How many hours of the work week are actually efficient?

(BUSINESS MARKETING) Working more for that paycheck, more hours each week, on the weekends, on holidays can actually hurt productivity. So don’t do that, stay efficient.



Clock pointed to 5:50 on a plain white wall, well tracked during the week.

Social media is always flooded with promises to get in shape, eat healthier and… hustle?

In hustle culture, it seems as though there’s no such thing as too much work. Nights, weekends and holidays are really just more time to be pushing towards your dreams and hobbies are just side hustles waiting to be monetized. Plus, with freelancing on the rise, there really is nothing stopping someone from making the most out of their 24 hours.

Hustle culture will have you believe that a full-time job isn’t enough. Is that true?

Although it’s a bit outdated, Gallup’s 2014 report on full-time US workers gives us an alarming glimpse into the effects of the hustle. For starters, 50% of full-time workers reported working over 40 hours a week – in fact, the average weekly hours for salaried employees was up to 49 hours.

So, what’s the deal with 40 hours anyway? The 40 hour work-week actually started with labor rights activists in the 1800s pushing for an 8 hour workday. In 1817, Robert Owen, a Welsh activist, reasoned this workday provided: “eight hours labor, eight hours recreation, eight hours rest.”
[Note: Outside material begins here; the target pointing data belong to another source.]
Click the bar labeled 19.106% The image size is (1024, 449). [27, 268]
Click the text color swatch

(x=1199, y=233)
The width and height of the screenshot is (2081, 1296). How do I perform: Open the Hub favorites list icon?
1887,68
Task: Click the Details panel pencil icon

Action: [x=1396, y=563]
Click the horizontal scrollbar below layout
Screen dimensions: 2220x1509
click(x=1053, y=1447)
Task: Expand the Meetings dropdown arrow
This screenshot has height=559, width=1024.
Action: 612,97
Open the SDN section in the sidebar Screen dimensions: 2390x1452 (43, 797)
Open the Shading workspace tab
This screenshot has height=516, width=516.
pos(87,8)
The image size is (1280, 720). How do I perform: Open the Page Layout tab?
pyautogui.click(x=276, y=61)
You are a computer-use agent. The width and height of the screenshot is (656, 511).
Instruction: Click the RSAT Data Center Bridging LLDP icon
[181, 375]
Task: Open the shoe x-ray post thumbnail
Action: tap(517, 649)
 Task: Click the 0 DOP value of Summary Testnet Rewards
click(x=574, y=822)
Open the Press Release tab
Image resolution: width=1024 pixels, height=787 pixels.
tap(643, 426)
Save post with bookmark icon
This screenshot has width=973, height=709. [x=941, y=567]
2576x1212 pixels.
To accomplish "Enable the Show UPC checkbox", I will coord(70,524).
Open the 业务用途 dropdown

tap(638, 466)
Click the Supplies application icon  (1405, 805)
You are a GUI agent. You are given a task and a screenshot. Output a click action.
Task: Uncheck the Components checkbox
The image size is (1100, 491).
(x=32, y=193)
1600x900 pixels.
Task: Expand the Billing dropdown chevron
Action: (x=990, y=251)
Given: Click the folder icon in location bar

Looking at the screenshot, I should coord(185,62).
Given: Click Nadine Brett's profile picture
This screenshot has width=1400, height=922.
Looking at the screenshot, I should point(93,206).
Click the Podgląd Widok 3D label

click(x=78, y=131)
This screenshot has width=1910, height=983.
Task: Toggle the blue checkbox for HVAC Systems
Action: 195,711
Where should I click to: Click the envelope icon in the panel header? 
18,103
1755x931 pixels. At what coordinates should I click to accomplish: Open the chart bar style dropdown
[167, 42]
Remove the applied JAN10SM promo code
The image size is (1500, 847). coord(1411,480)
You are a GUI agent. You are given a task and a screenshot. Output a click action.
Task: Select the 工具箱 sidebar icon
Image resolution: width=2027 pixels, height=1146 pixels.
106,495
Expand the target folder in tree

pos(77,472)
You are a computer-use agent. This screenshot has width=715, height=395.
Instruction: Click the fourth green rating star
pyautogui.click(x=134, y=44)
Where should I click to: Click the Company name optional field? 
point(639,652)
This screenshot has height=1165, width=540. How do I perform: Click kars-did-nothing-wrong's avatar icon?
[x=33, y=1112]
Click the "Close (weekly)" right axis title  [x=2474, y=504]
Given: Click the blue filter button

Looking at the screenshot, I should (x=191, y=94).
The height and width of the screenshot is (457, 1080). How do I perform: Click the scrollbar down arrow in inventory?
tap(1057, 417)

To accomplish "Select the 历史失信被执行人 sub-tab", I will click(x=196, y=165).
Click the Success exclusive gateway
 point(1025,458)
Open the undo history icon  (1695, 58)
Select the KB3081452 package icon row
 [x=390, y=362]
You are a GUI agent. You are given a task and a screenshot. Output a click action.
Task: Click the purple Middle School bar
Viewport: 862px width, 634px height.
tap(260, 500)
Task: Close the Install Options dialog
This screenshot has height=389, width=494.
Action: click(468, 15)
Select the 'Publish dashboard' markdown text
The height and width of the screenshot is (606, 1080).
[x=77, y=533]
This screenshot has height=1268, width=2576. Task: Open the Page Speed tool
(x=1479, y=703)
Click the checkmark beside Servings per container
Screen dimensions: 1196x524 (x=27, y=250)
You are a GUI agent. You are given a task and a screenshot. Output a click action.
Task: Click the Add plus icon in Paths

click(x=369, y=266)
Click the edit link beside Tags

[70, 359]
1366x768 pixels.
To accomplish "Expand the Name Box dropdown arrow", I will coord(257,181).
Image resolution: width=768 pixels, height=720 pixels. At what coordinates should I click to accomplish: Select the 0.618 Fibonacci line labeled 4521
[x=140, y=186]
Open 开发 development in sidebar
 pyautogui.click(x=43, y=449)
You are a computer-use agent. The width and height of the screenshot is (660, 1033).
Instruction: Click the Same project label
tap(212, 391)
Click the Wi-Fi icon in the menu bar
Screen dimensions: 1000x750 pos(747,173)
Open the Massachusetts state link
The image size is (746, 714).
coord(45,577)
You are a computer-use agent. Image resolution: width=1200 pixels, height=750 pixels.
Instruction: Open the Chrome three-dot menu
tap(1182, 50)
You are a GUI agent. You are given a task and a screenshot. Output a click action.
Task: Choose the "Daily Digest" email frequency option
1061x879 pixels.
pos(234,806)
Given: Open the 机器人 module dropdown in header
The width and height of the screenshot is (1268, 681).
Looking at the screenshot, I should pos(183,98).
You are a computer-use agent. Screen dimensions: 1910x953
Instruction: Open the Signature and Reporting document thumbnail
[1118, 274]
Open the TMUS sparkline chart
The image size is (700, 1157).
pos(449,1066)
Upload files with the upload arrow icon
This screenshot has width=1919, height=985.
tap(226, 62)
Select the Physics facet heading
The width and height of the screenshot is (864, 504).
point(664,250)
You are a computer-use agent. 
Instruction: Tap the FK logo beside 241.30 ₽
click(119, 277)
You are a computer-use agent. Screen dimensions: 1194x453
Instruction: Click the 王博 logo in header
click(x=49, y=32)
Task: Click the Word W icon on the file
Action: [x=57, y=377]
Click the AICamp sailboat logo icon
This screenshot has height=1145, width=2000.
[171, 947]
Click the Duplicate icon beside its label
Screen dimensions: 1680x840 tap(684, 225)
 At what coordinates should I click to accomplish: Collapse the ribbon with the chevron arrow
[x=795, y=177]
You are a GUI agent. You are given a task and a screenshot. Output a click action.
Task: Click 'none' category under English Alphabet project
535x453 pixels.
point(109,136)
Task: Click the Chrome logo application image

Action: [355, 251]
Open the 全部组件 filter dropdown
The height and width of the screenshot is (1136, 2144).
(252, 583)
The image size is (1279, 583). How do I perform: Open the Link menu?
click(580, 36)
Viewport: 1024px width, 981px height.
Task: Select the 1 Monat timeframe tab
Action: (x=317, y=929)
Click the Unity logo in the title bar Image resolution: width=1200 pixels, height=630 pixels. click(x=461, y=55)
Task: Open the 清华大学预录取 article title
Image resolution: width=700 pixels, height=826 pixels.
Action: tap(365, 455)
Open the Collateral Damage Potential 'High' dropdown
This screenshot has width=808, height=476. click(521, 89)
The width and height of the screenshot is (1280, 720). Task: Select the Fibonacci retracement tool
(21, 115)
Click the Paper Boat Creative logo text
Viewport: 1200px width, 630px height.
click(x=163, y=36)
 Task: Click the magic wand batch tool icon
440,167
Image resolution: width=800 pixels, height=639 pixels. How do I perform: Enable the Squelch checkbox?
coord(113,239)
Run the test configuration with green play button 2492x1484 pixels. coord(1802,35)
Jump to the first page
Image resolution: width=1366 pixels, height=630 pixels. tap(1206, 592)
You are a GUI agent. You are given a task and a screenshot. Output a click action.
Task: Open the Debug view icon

If you do the math, that’s a whopping 66% of the day devoted to personal needs, rather than labor!

Of course, it’s only natural to be skeptical of logic from two centuries ago coloring the way we do business in the 21st century. For starters, there’s plenty of labor to be done outside of the labor you’re paid to do. Meal prep, house cleaning, child care… that’s all work that needs to be done. It’s also all work that some of your favorite influencers are paying to get done while they pursue the “hustle.” For the average human, that would all be additional work to fall in the ‘recreation’ category.

But I digress. Is 40 hours a week really enough in the modern age? After all, average hours in the United States have increased.

Well… probably not. In fact, when hours are reduced (France, for instance, limited maximum hours to 35 hours a week, instead of 40), workers are not only more likely to be healthier and happier, but more efficient and less likely to miss work!

So, instead of following through with the goal to work more this year, maybe consider slowing the hustle. It might actually be more effective in the long run!